Life

The Real 'Bang Theory': Rape Jokes, Not Physics Jokes

by Lily Allen

Our recession-stressed society has said in no uncertain terms that parents and school administrators should be guiding the youth of today towards STEM subjects. You see, STEM majors become productive members of society, unlike the philosophy brains waiting tables, the art history graduates working three part-time jobs (two are actually unpaid internships), and the gender/sexuality student slogging it out in a Bronx elementary school. STEM majors are also happier, because if The Great Gatsby taught us anything it’s that more money = more problems—er, I mean, more happiness. Last, and perhaps most crucial, STEM majors will help us win this century’s reincarnation of the EPIC BATTLE with our best frenemy, China.

Now if you’re one of the many STEM graduates who fall into the category of exemplary to acceptable human being, please don’t take this personally.

Even though STEM majors are saving Amurica’s future one I-product at a time, the rape joke cracked Monday by a Microsoft employee during a preview of the new Xbox One at Electronic Entertainment Expo demonstrates an all-too-frequently ignored reality: Just because you’re a power-nerd doesn’t mean you’re not sexist.

Those poor Stubenville jocks and their ruined futures—football players and macho men are easy targets for feminazis, while nerdy guys fly under the radar because of their presumed sensitivity. Cherrie Moraga relates in This Bridge Called my Back that “…it wasn’t until I acknowledged and confronted my own lesbianism in the flesh that my heartfelt identification with and empathy for my mother’s oppression—due to being poor, uneducated, and Chicana—was realized.” You’d think it would work similarly for nerdy guys—that years of being picked on and cast as the effeminate other in relation to “real” men would inspire some empathy for the struggles women face. Alas, more often than not, they go the opposite direction with a vengeance.

It’s fine that the media has now made it its business to make sure millennials major in “something practical” (by the way, pundits, your trend pieces were a few years too late to save most of us). Having recently graduated from college with a double humanities degree, I see how pushing myself to minor in a STEM subject might have made my post-grad life a little easier.

· · · · ·

● **PROBLEM DESCRIPTION**
Continue the essay above on STEM majors and sexism, starting right after its last sentence.

· · · · ·

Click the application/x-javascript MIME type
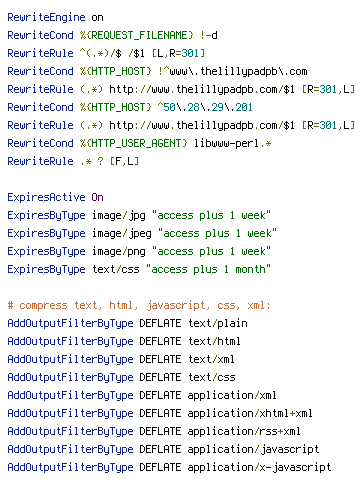The height and width of the screenshot is (484, 364). pos(259,467)
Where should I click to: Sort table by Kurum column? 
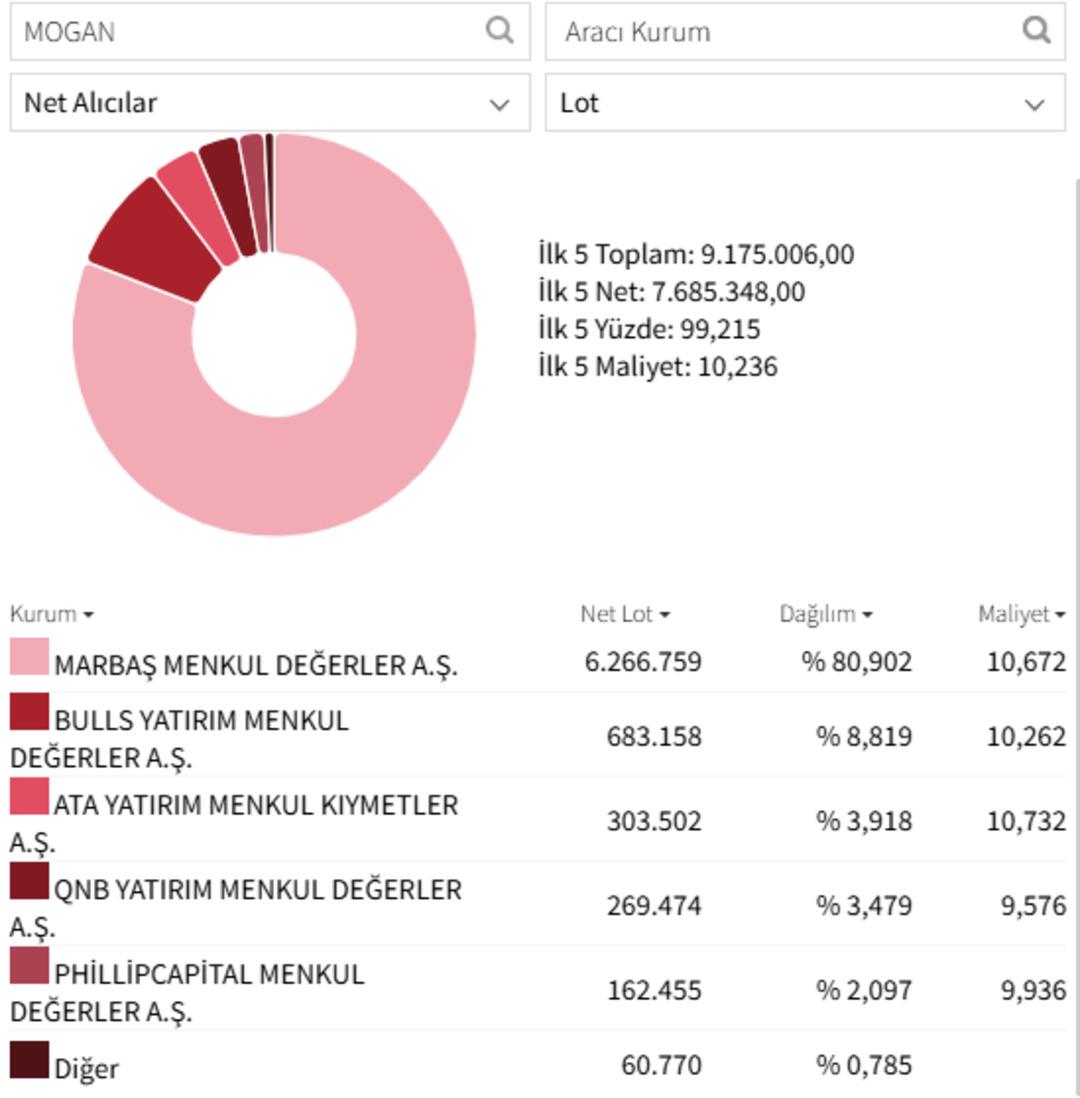51,614
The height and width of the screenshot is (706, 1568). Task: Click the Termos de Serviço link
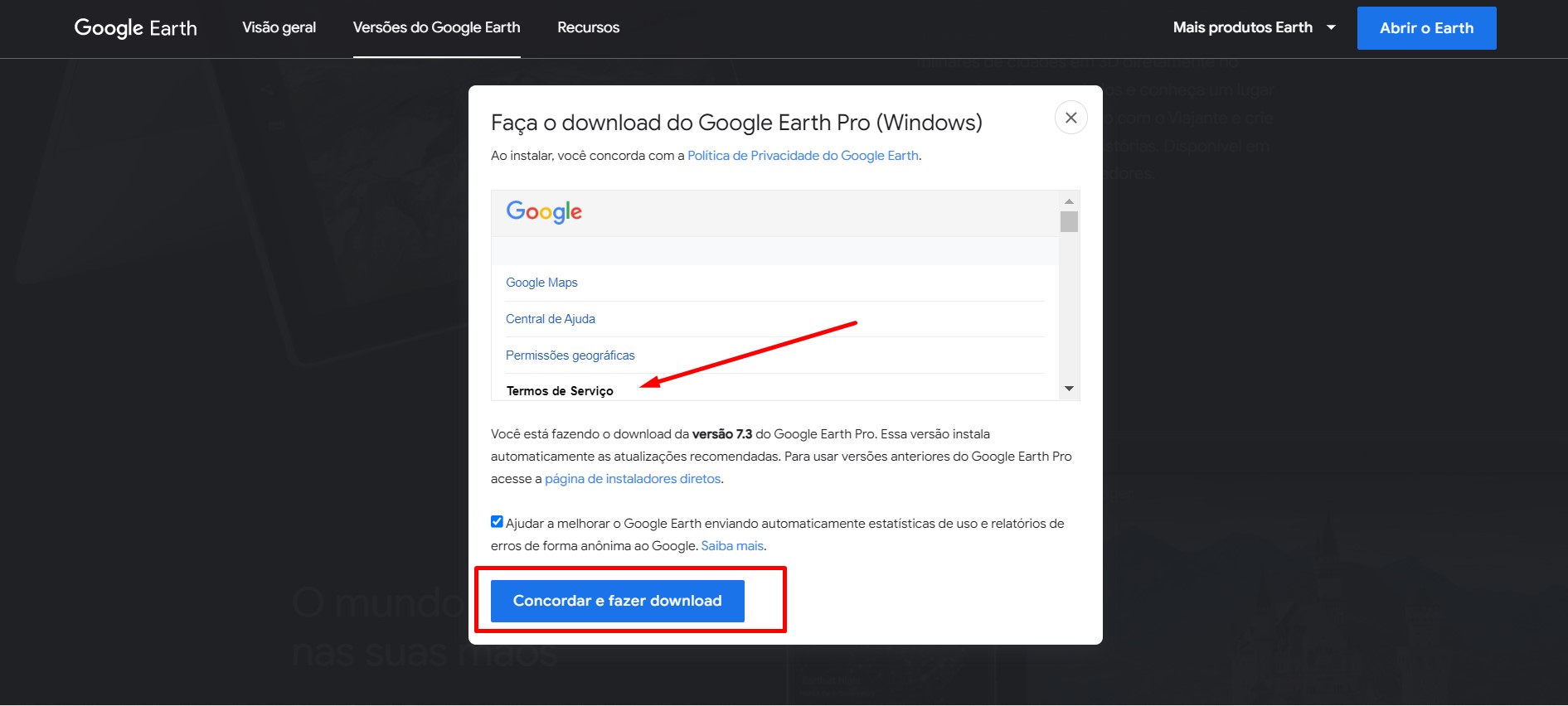click(x=560, y=389)
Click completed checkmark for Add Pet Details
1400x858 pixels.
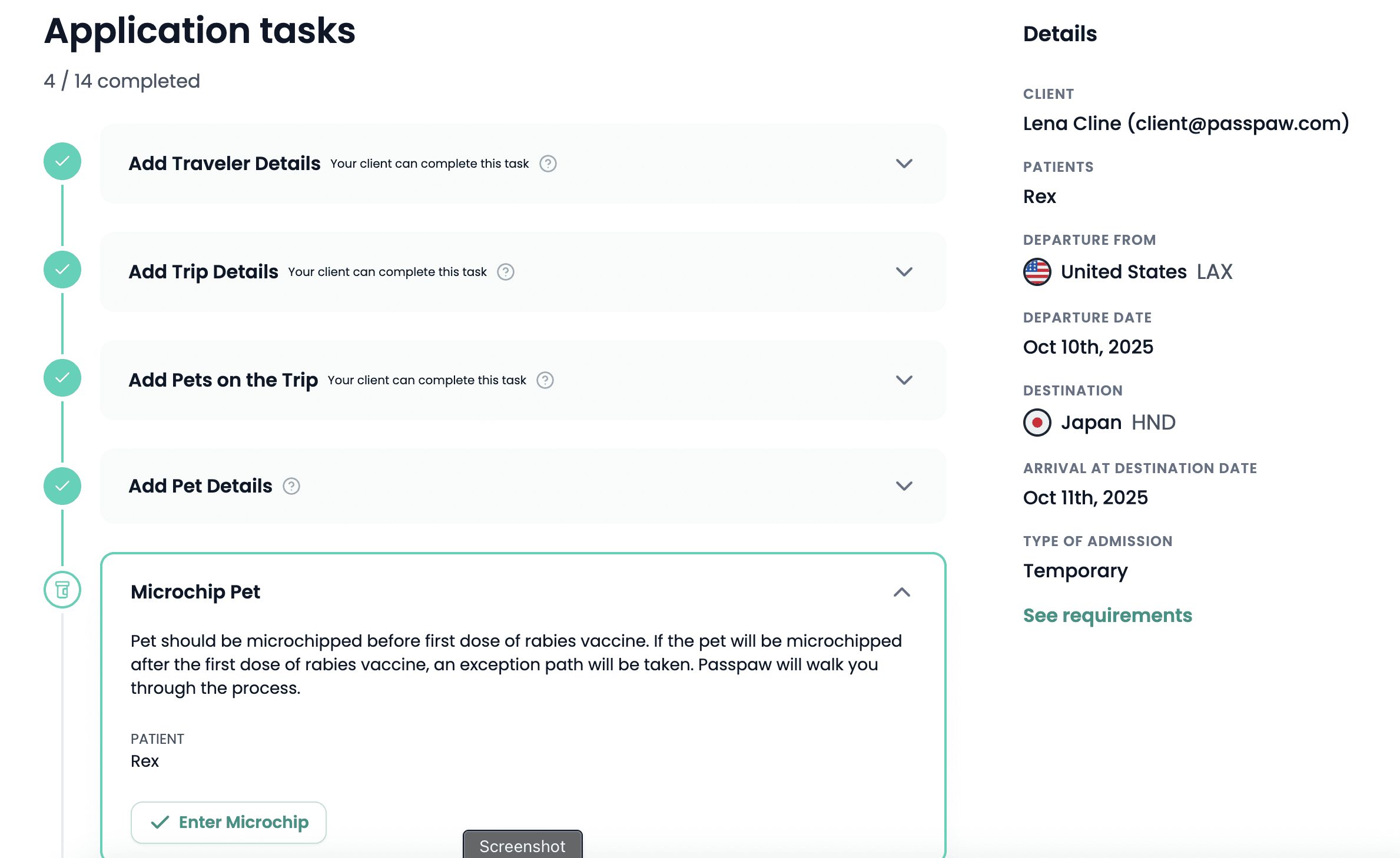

· · · · ·

● **RESPONSE**
But clearly there are a lot of STEM men who could have benefited from a literature class teaching A Room of One’s Own or Wide Sargasso Sea; could have used an anthropology class where what is “natural” is revealed as structured, what is “biological” is exposed as performative, and where the choices we make in studying/representing a group are questioned. Cutting right to the marrow: What about a gender studies class where they could encounter privilege, rape culture, and queer theory?

I’m certainly not claiming that STEM is the root of social inequality. But it’s this writer’s fear that if we keep pushing these subjects so exclusively, we’re going to stall on the small amount of social progress we’ve made, progress that owes much to activism but no small amount to education as well. Yes, social theory can be learned in other ways, but school, whether college or secondary, provides the most significant opportunity for a large pool of young adults.

Call me a daisy-chain-weaving, hacky-sack tossing, liberal-arts slacker, but you cannot make the sole purpose of education monetary. You just can’t. Part of education is about becoming a better person, a better citizen to the world. Until STEM courses can integrate this in their lesson plans, there is no way we should be shaming the humanities.

It's time to stop letting these men off the hook because they’re smart on paper, and start demanding they get smarter at life-- the stuff that's out there when they pivot their chairs from the screens.